**Task requirements**
Starting at the line containing "Select the blue-outlined" and continuing through the last of the lines, write those lines out again with "gallery" changed to "carousel" and nothing else altered. Leave out the pictures.

**** Provided information

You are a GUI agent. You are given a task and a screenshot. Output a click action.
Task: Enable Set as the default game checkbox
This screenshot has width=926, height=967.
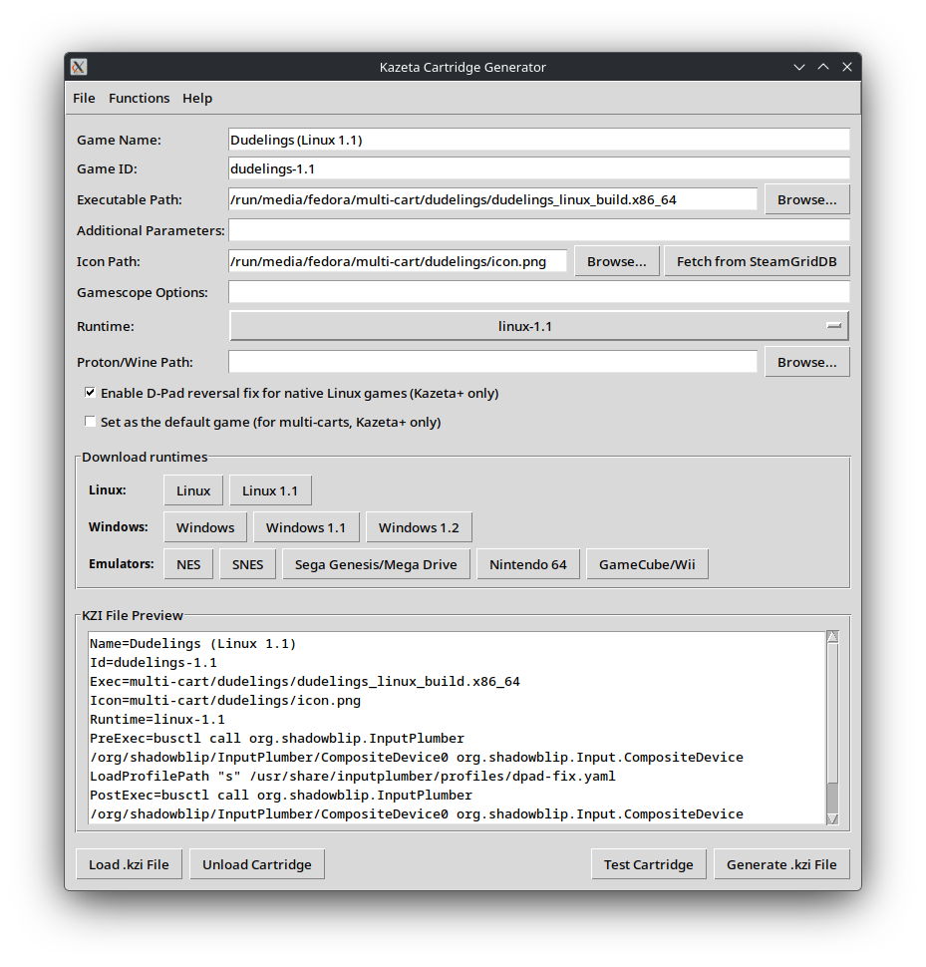click(x=91, y=422)
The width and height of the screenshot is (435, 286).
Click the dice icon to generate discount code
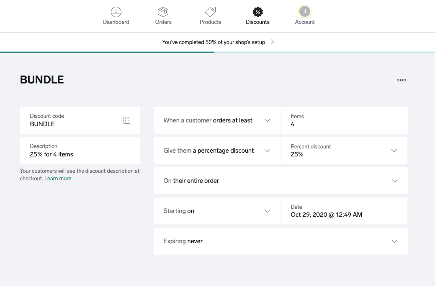click(x=126, y=120)

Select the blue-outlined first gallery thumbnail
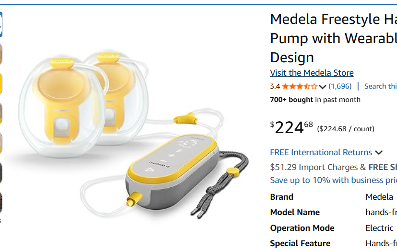1,24
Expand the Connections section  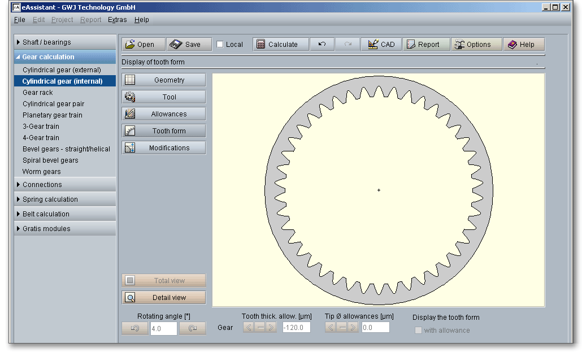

********

**Response to the task**
Select the blue-outlined first carousel thumbnail
1,24
Expand the Connections section  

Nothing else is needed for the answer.